If someone puts a blindfold on and runs across the freeway and doesn't get hurt, they are lucky. If they do get hurt, you wouldn't call them "unlucky".

If someone has balanced investments (in line with mainstream recommendations) and the market crashes right after they retire, they are unlucky. If the market doesn't crash and they have a comfortable retirement, you wouldn't call them "lucky".



Based on your examples, the "antisymmetry" of luck has much more to do with the probability of events than it does with the societal connotation of luck. You're more likely to get hit by a car than you are to be safe if you cross a busy road with a blindfold. The market is more likely to be not crashing than crashing in any particular point in time. We don't avoid using the inverse of "unlucky" to describe the inverse set of those scenarios because the inverse is simply likely, not because of a connotation with the word itself. Most events don't model a coin toss.

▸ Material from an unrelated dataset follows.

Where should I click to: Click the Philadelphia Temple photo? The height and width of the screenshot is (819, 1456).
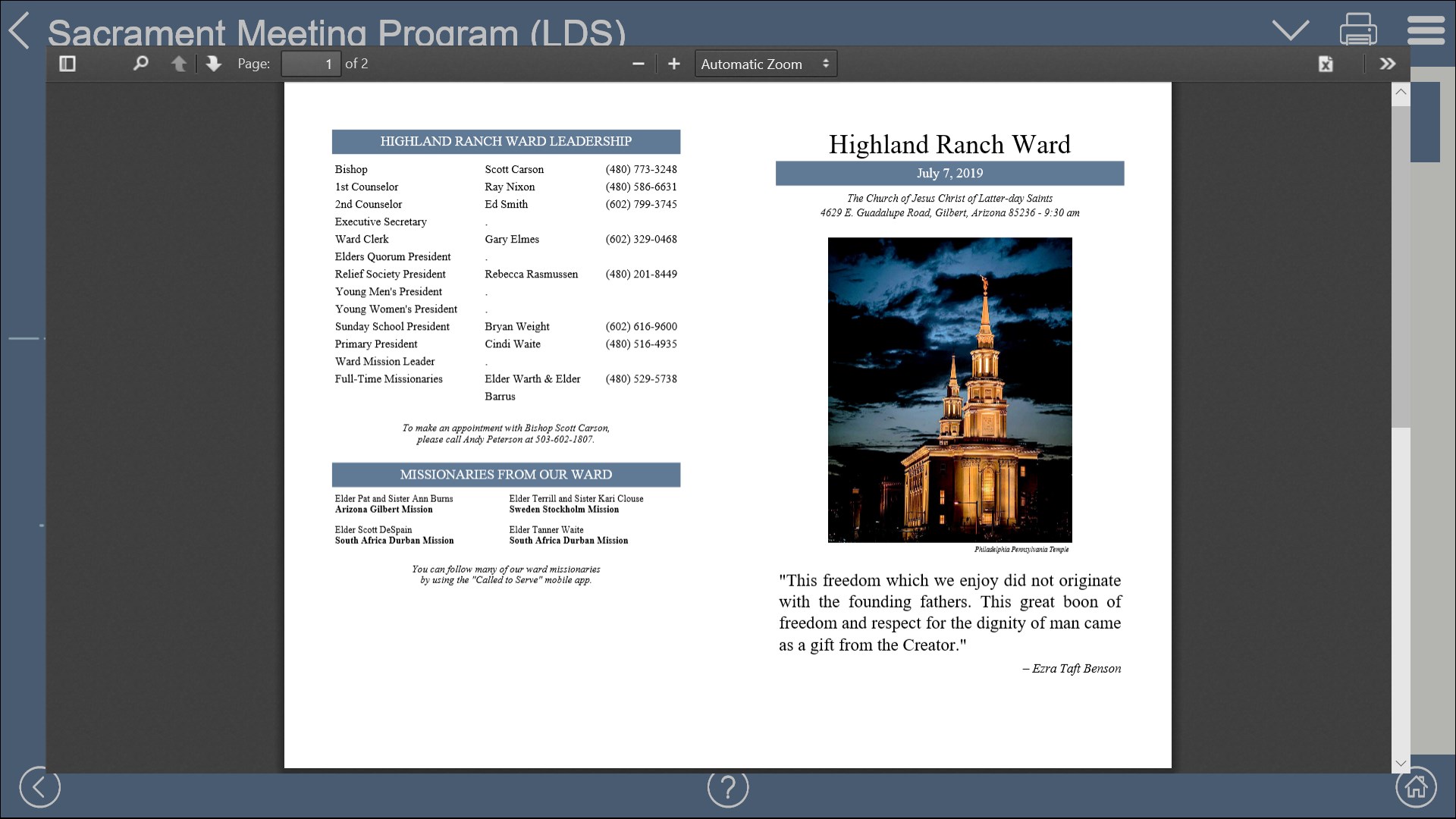(x=949, y=390)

I don't think people avoid using one word or the other when it's appropriate. The words "lucky" and "unlucky" both map to the same positive statement ("This event that happened was unlikely"). But they have respectively opposite normative statements ("This event's occurrence is good" or "This event's occurrence is bad"). When a person does extremely well and it's unlikely to have happened, such a person will (in my experience) be straightforwardly honest and say things like, "I am very lucky", even if they very clearly had a hand in their success (such as by founding a successful company).

This is to say: I don't think people avoid using chance-based terminology to refer to their or others' success because of a profound insight about attribution. I think they avoid it because words such as "lucky" and "unlucky" are more often associated with events that are much closer to random than they are to simply unlikely. Going back to your examples: if I put a blindfold on and run into traffic, I have extremely limited agency with which to force an unlikely event (my safety) to happen. I'll be exceptionally lucky to be safe. But if I found a company and sell it for $10 billion, it's not comparable to assume I had little agency over that occurrence, let alone none at all.


Mainstream recommendation is to pull investments out of the stock market and move them into less volatile instruments as retirement approaches. Luck (in investmenrs ar least) should become less of a factor as retirement age approaches.